==== Provided data ====

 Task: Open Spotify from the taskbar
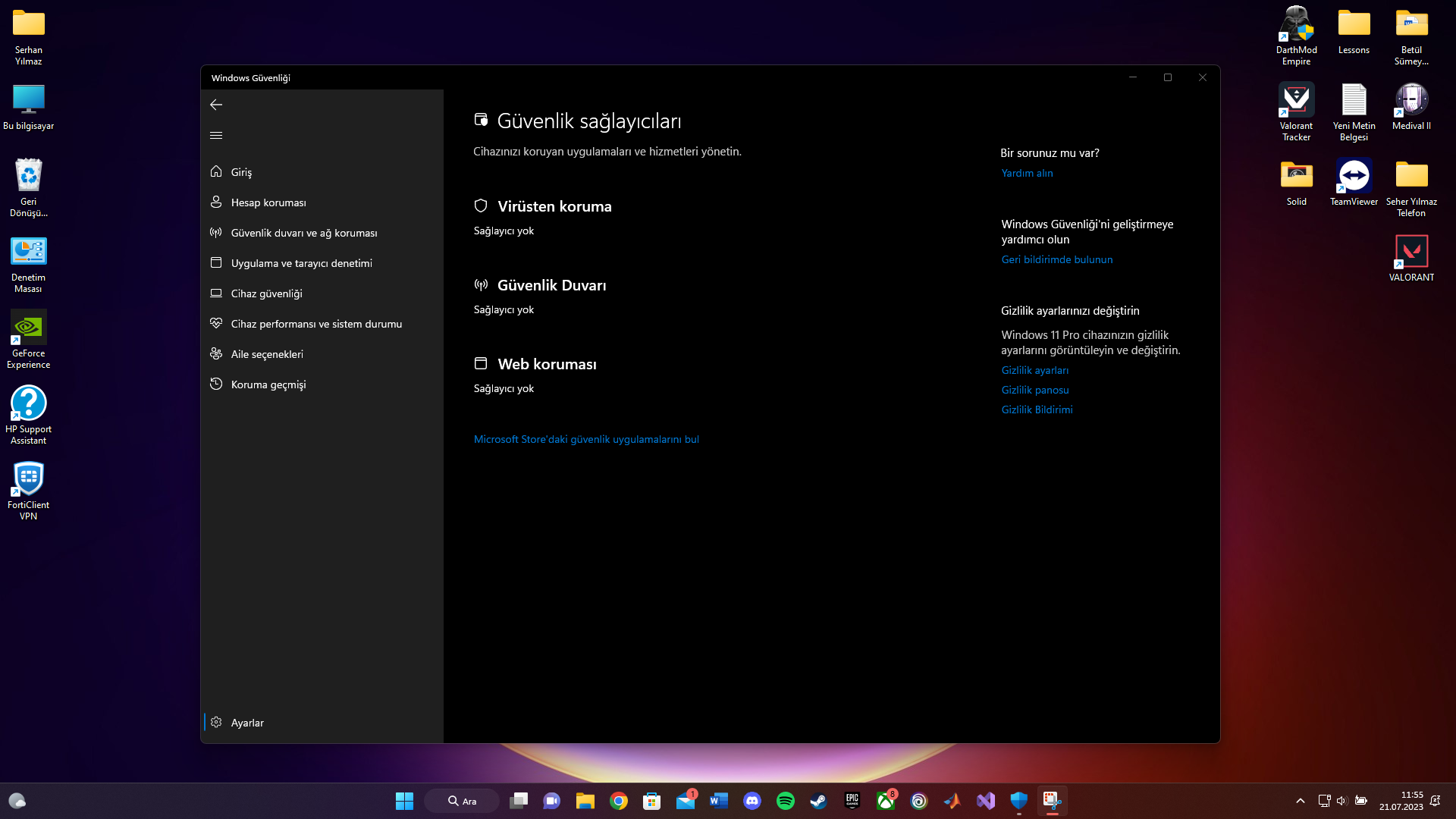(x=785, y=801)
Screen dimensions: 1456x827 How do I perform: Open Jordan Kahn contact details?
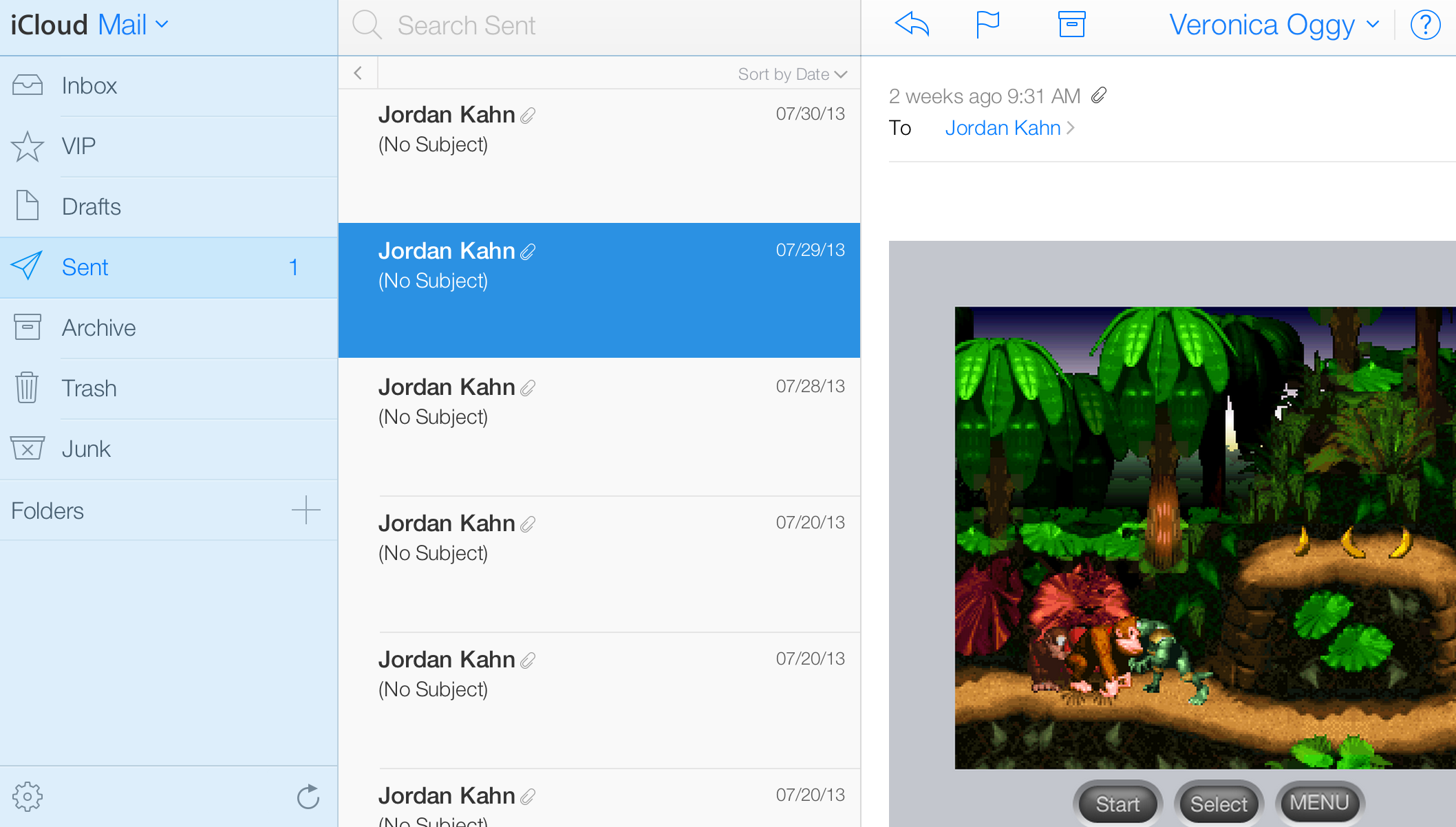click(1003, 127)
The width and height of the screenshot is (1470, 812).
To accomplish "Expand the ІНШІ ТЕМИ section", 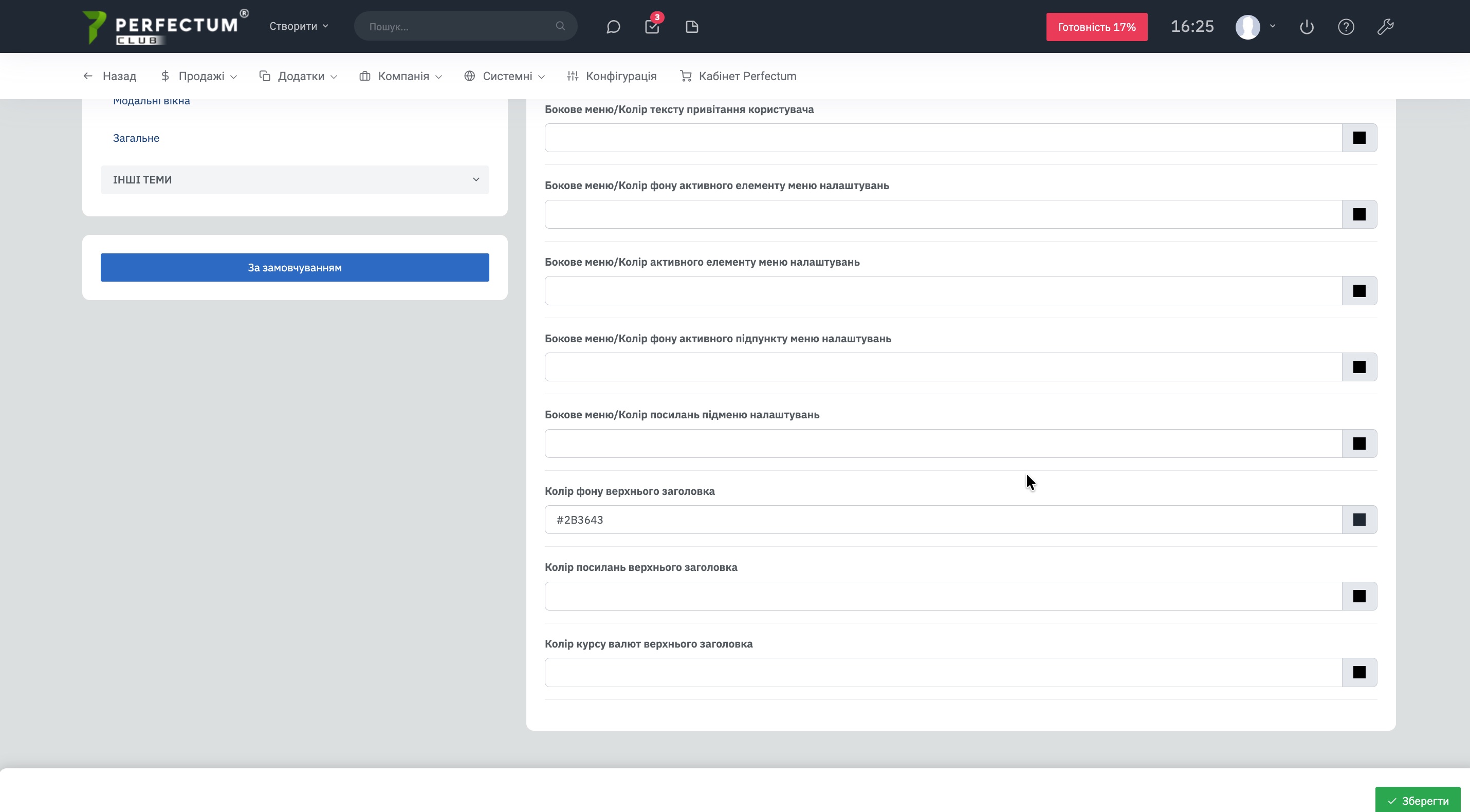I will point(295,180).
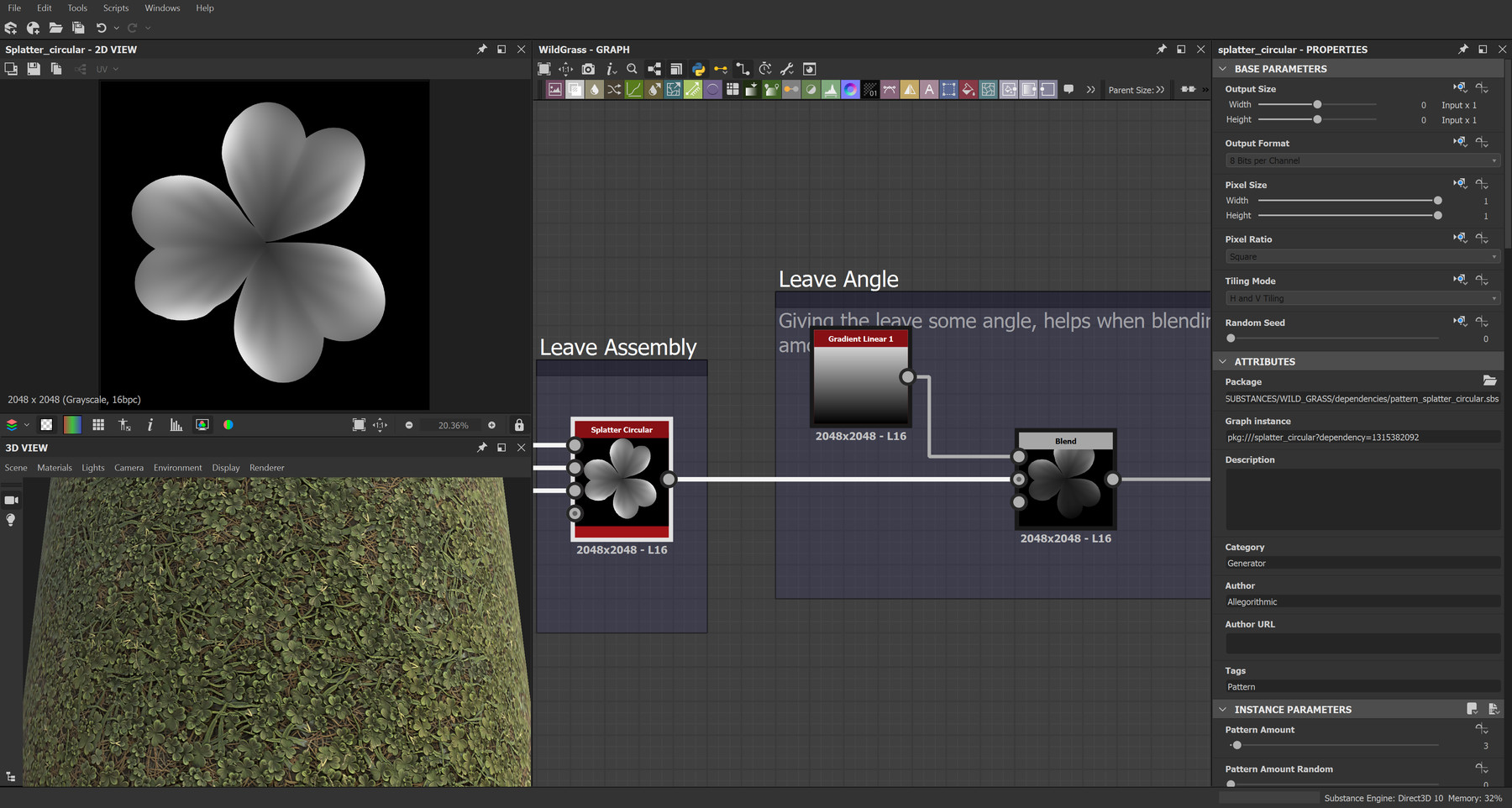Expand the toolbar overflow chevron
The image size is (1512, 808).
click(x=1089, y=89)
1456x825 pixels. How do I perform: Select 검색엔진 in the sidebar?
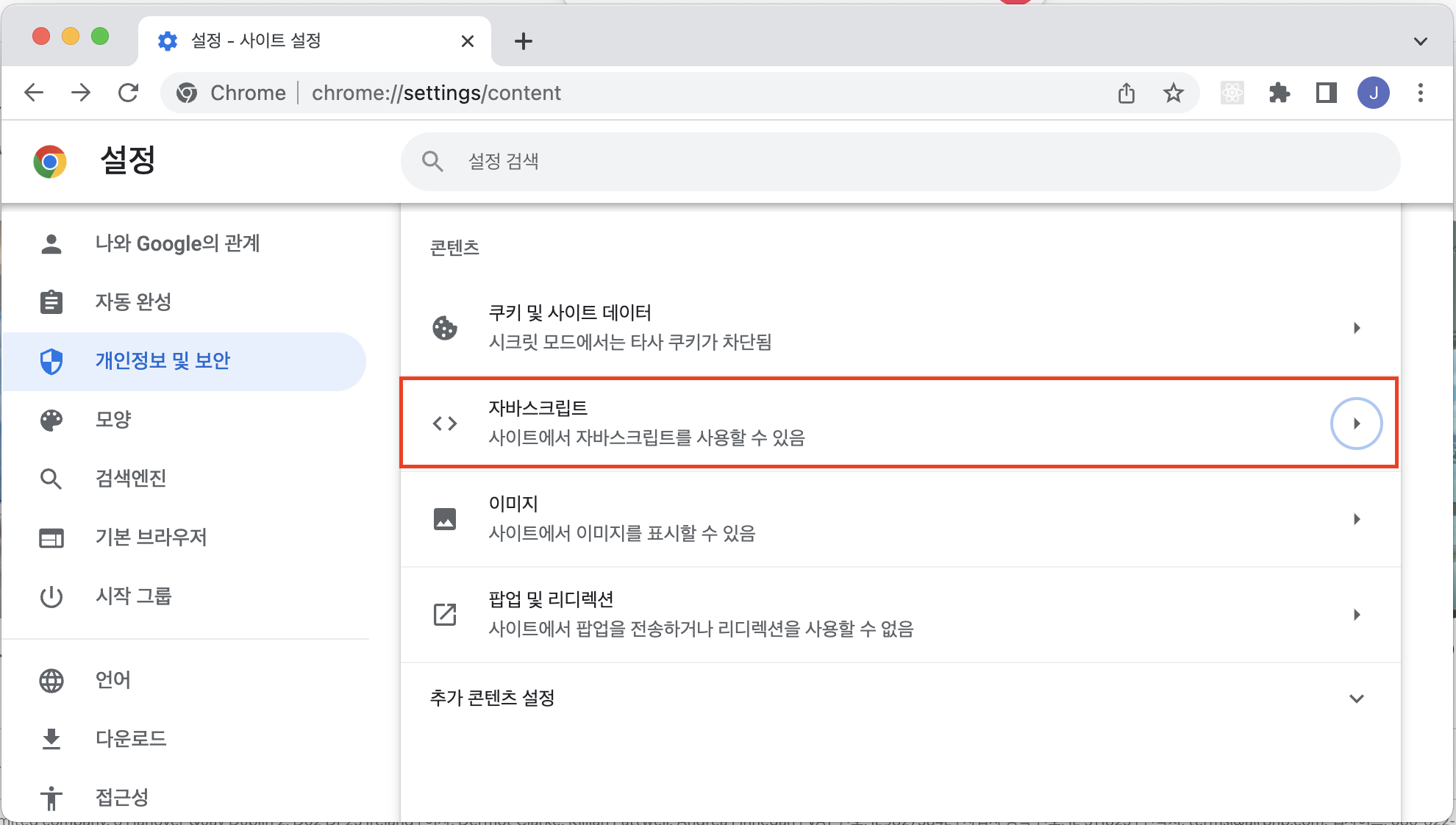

====

* _Required work_:
Take the lines from the start of the material to the line with "The width and", both included, and transcribe them exactly without the pictures.

* _Response area_:
 Task: Open Spotify from the taskbar
(x=785, y=801)
Screen dimensions: 1456x827 How do I perform: Open Jordan Kahn contact details?
click(1003, 127)
The width and height of the screenshot is (1470, 812).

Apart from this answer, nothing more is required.